▸ Pixel coordinate grounding data
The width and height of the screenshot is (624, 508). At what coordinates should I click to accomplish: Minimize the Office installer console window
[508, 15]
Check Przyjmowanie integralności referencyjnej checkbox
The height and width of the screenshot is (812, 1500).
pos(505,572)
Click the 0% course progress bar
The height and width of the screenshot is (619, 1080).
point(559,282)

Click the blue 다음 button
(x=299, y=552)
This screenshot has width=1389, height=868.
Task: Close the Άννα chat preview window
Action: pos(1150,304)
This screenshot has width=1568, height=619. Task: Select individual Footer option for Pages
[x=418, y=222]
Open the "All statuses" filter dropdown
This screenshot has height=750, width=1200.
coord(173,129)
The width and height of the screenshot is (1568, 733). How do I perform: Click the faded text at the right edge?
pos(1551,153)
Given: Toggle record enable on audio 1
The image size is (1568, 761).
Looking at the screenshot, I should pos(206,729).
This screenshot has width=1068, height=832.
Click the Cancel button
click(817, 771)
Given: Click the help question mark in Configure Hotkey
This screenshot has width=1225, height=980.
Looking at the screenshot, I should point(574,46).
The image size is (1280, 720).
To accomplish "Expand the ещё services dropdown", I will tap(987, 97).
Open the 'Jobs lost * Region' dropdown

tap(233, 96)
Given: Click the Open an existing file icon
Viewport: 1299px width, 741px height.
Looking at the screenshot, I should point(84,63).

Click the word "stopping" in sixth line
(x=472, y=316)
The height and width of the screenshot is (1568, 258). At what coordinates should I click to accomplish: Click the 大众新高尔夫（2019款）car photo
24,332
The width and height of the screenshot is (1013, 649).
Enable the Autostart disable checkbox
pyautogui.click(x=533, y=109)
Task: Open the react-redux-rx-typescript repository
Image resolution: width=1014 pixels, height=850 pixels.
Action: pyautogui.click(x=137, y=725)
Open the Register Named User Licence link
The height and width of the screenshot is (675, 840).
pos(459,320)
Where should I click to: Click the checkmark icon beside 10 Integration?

▸ BRIEF
Your reply must repeat the records above exactly and in full.

▸ RESULT OF THIS EXERCISE
The width and height of the screenshot is (624, 508). At what coordinates should I click to accomplish: Minimize the Office installer console window
[508, 15]
Check Przyjmowanie integralności referencyjnej checkbox
The height and width of the screenshot is (812, 1500).
pos(505,572)
Click the 0% course progress bar
The height and width of the screenshot is (619, 1080).
point(559,282)

Click the blue 다음 button
(x=299, y=552)
This screenshot has width=1389, height=868.
Task: Close the Άννα chat preview window
Action: pos(1150,304)
This screenshot has width=1568, height=619. Task: Select individual Footer option for Pages
[x=418, y=222]
Open the "All statuses" filter dropdown
This screenshot has height=750, width=1200.
coord(173,129)
The width and height of the screenshot is (1568, 733). How do I perform: Click the faded text at the right edge?
pos(1551,153)
Given: Toggle record enable on audio 1
The image size is (1568, 761).
Looking at the screenshot, I should pos(206,729).
This screenshot has width=1068, height=832.
Click the Cancel button
click(817, 771)
Given: Click the help question mark in Configure Hotkey
This screenshot has width=1225, height=980.
Looking at the screenshot, I should point(574,46).
The image size is (1280, 720).
To accomplish "Expand the ещё services dropdown", I will tap(987, 97).
Open the 'Jobs lost * Region' dropdown

tap(233, 96)
Given: Click the Open an existing file icon
Viewport: 1299px width, 741px height.
Looking at the screenshot, I should point(84,63).

Click the word "stopping" in sixth line
(x=472, y=316)
The height and width of the screenshot is (1568, 258). At what coordinates should I click to accomplish: Click the 大众新高尔夫（2019款）car photo
24,332
The width and height of the screenshot is (1013, 649).
Enable the Autostart disable checkbox
pyautogui.click(x=533, y=109)
Task: Open the react-redux-rx-typescript repository
Image resolution: width=1014 pixels, height=850 pixels.
Action: pyautogui.click(x=137, y=725)
Open the Register Named User Licence link
The height and width of the screenshot is (675, 840).
pos(459,320)
Where should I click to: Click the checkmark icon beside 10 Integration?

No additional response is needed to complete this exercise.